FLASH: O atacante Mendez (o segundo da direita para a esquerda) comemora um dos três gols que marcou, na goleada de 5 a 1 da LDU Quito sobre o Fluminense, no primeiro jogo da final da Copa Sul-Americana. Foto: Cezar Loureiro/Agência O Globo
É fato: ninguém esperava uma pedrada dessas. Ainda mais depois de quase dois meses de invencibilidade. Ainda mais depois que o Fluminense marcou o primeiro gol, com menos de trinta segundos de partida. Mas a LDU Quito (campeã da Libertadores do ano passado, sobre o próprio Flu, e atual campeã da Recopa Sul-Americana) usou tudo o que tinha a seu favor: altitude, torcida, velocidade da bola, o atacante Mendez em noite inspirada e até os gandulas do estádio. Aproveitou o cansaço dos jogadores do time brasileiro (uma maratona tão intensa, um dia, teria que cobrar seu preço) e meteu uma impiedosa (e, antes do jogo começar, inesperada) goleada de 5 a 1 sobre o tricolor carioca, ficando em excelente situação para conquistar seu terceiro título internacional em menos de um ano e meio - o jogo de volta será na próxima quarta, no Maracanã, e o Fluminense precisa golear por pelo menos cinco gols (vitória por quatro gols de diferença leva a final para a prorrogação).
Depois do vexame, uma pergunta ecoa nas Laranjeiras: e agora? Qual será o tamanho do impacto desta derrota na heroica luta tricolor para permanecer na Primeira Divisão? Basta lembrar que, há menos de dois meses, o time estava na lanterna e era visto como virtualmente rebaixado. Desandou a ganhar partidas e, agora, ocupa a 17ª posição, dependendo somente de si para continuar na elite - inclusive, jogando um futebol considerado o melhor do campeonato atualmente.
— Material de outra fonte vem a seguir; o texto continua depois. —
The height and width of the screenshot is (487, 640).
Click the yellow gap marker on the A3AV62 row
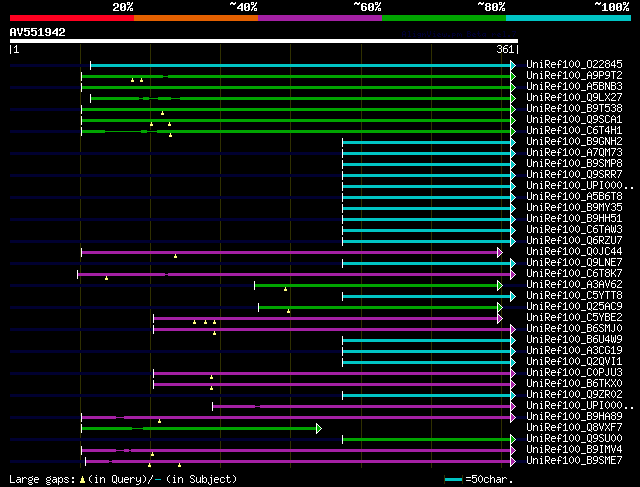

No domingo, o Flu recebe o Vitória e, na última rodada, visita o Coritiba, que também luta contra o descenso. Cabe aos tricolores juntar os cacos e lutar pelo último objetivo que lhes resta na temporada, para mostrar que sua autoestima não está tão abalada assim. Mesmo porque, se vencer domingo no Maracanã, o time sai da zona de rebaixamento (Atlético-PR e Botafogo se enfrentam em Curitiba) e pode juntar forças para a segunda partida da final da Copa Sul-Americana.
O duplo milagre tricolor ainda é possível. Basta acreditar, e se esforçar para isso.